Now, a bioengineering graduate student working in Reiser’s lab, Molly Hischke, has designed an additional study to evaluate the effectiveness of QuadshoX. The new study, part of Hischke’s master’s thesis, has been expanded to 10 participants, and the variables in the study have been changed to use the same chair and healthy subjects – eliminating some of the factors influencing the outcome such as different wheelchairs and seat cushions absorbing the impact.
Need for QuadshoX
“The U.S. Census estimated in 2010 that there are 3.6 million wheelchair users, illustrating the need for wheelchairs for people with mobility impairments,” said Hischke, who got interested in the project because she previously worked with someone who used a wheelchair.

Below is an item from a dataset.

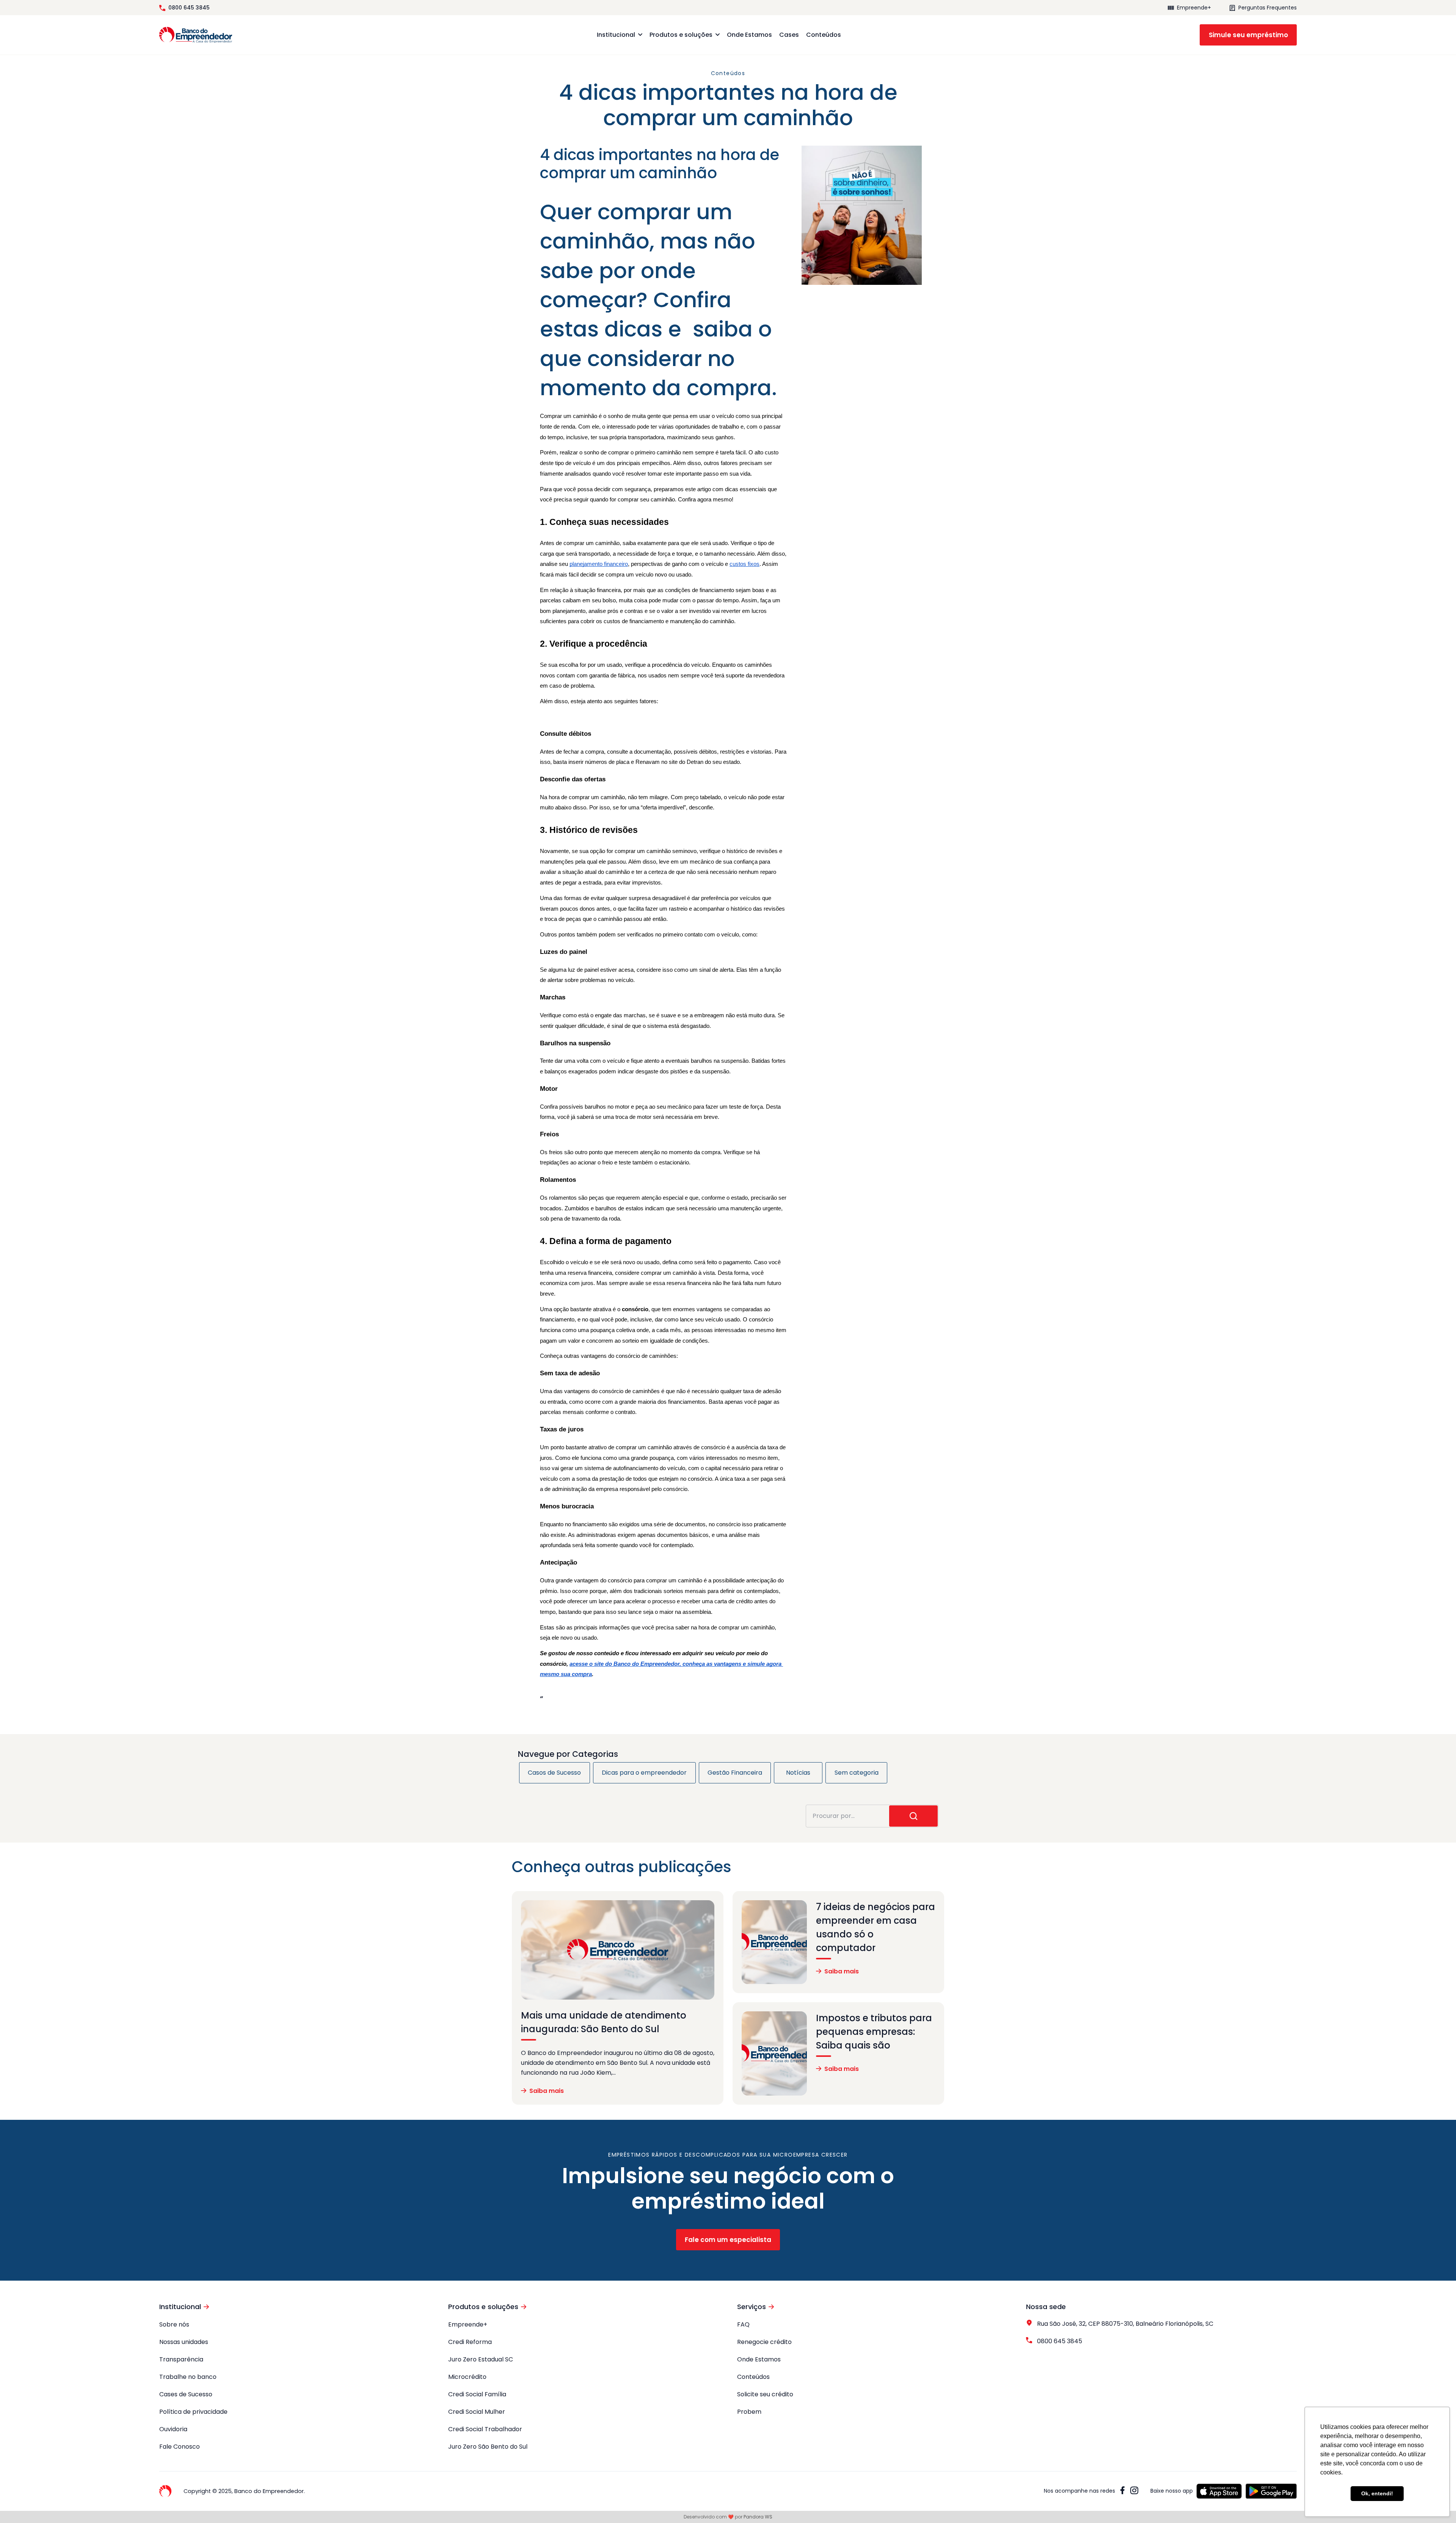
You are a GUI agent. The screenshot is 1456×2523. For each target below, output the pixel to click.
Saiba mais (546, 2090)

The type of wheelchair for which QuadshoX is designed is the tilt-in-space wheelchair, which has a tilt-back feature to take pressure off of the user’s bottom – users of the chair often have muscular dystrophy, cerebral palsy, or a spinal cord injury. These primary health conditions often spur a host of secondary health conditions such as muscle spasms, fatigue, and back, pelvic and neck pain.
John Morris and bioengineering student Molly Hischke demonstrate how she tested QuadshoX on simulated surfaces in Raoul Reiser’s Clinical Biomechanics Laboratory for her research study.
“Research has been dedicated to finding the causes of these conditions,” said Hischke. “Research initially focused mostly on people in occupations such as driving tractors or buses. These vehicles can cause health problems due to shock and vibration exposure. Researchers were able to determine a health caution zone, and that shock and vibration exposure decreased with the use of suspension. This initial research also spurred research into wheelchair users and shock and vibration exposure, which determined wheelchair users also have exposure outside of the health caution zone. QuadshoX is definitely meeting a need.”
Hischke will spend the rest of the semester analyzing the data from the study and will write it up for her thesis. She plans to start work on her Ph.D. in ergonomics at CSU this fall.
Advocating for people with disabilities
Morris and Kilmer are continuing to promote QuadshoX – some doors are opening for them as they have received FDA approval for their medical device and also approval for Medicaid reimbursement, so that health professionals can prescribe their product.
“It’s an emotional roller-coaster, with ups and downs, just like any start-up company,” said Morris. “We just returned from the International Seating Symposium in Nashville, which opened up a new world for us. We were able to connect with amazing PTs and OTs and other companies helping people with mobility issues. We were accepted to be a supplier for one of the largest medical supply companies.”
Morris, who is also a member of the City of Fort Collins Commission on Disability, sees his role as an advocate. “I’m so rare because many people who use wheelchairs are non-verbal. I want to be a voice for people with disabilities and help improve their experience.”
QuadshoX was the winner of the largest prize in the 2014 Venture Accelerator Program in CSU’s Institute for Entrepreneurship in the College of Business and also competed in the 2015 Blue Ocean Enterprises Challenge Collegiate Competition. QuadshoX was the recipient of the 2016 Consumer Product IQ Award from Biz West.
The Department of Health and Exercise Science is in CSU’s College of Health and Human Sciences.